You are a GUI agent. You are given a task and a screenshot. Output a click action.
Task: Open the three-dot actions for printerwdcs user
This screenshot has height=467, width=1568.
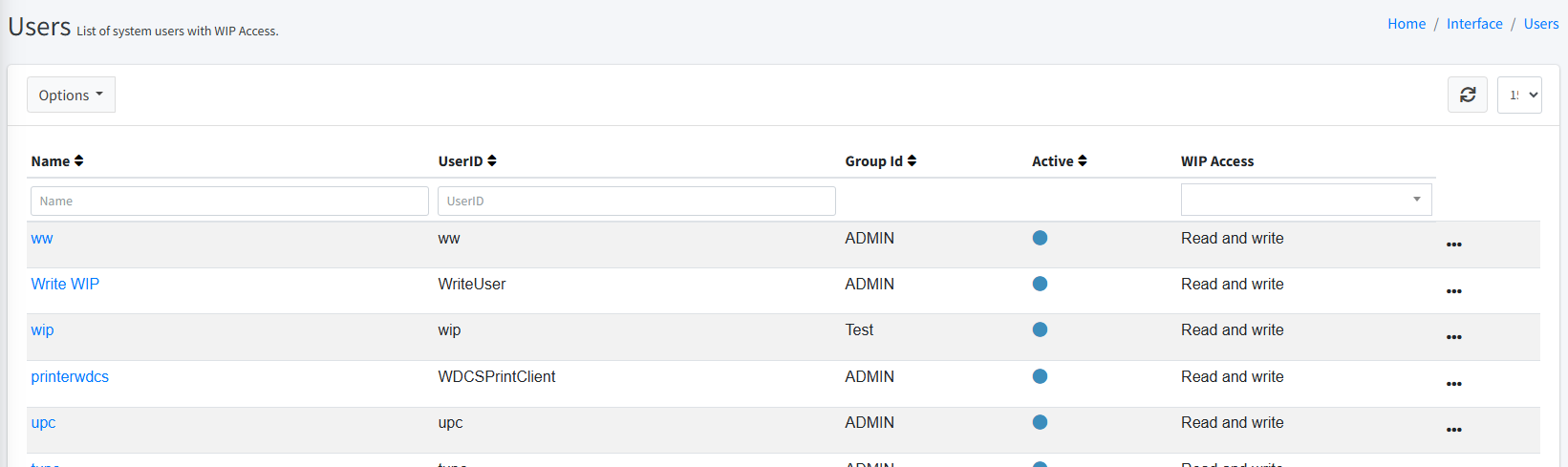pyautogui.click(x=1453, y=384)

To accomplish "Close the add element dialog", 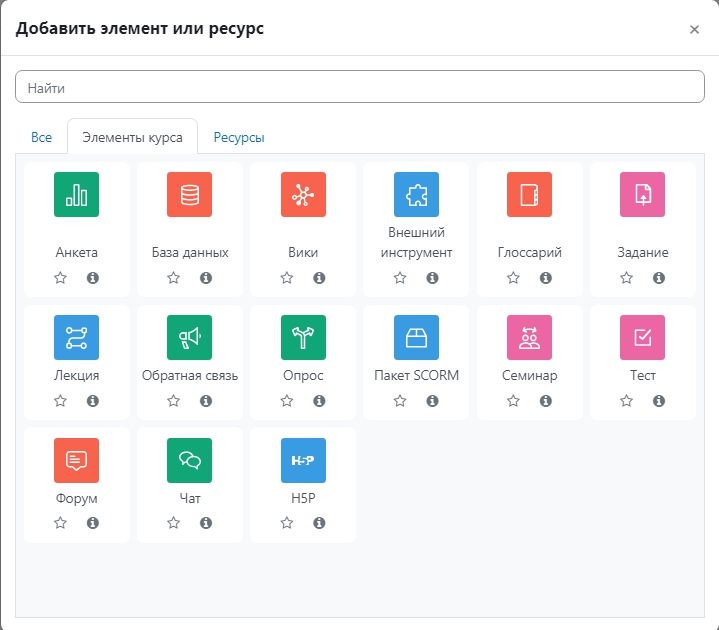I will click(694, 29).
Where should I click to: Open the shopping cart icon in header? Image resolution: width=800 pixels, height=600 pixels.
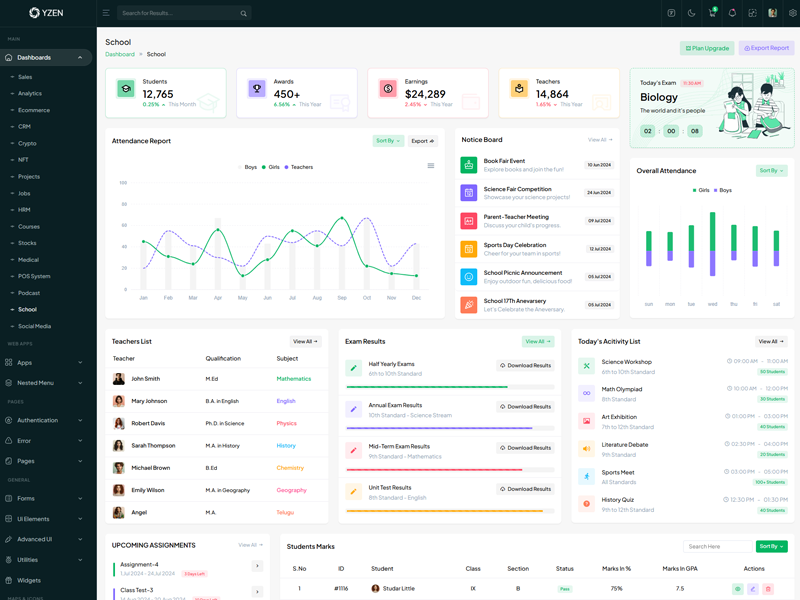tap(712, 13)
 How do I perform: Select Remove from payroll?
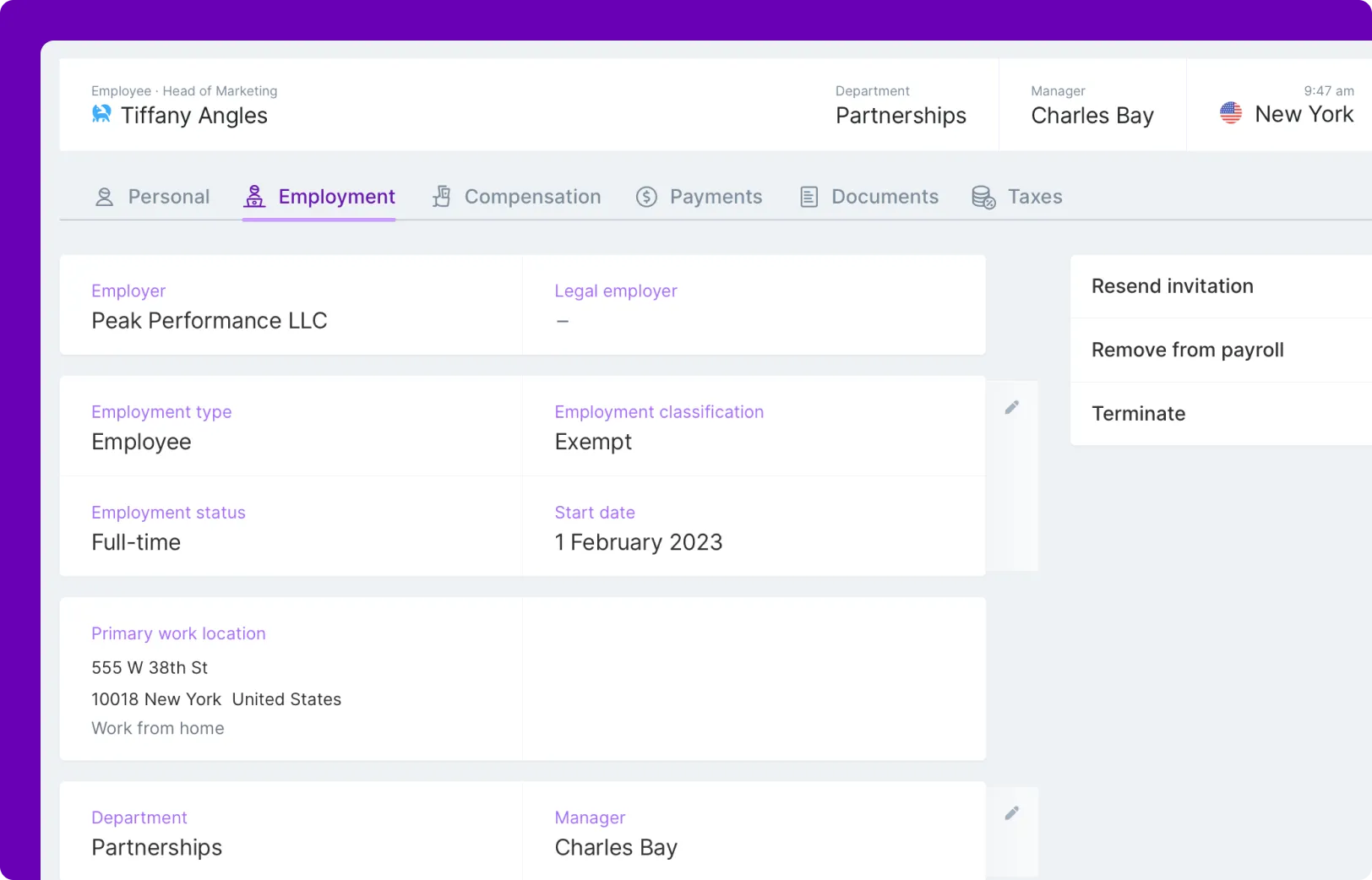1188,349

⁂

**OBJECTIVE:**
Find each line above that contains the word "screenshot" and copy it out in full.

**ANSWER:**
You are a GUI agent. You are given a task and a screenshot. Output a click action.
This screenshot has height=467, width=1568.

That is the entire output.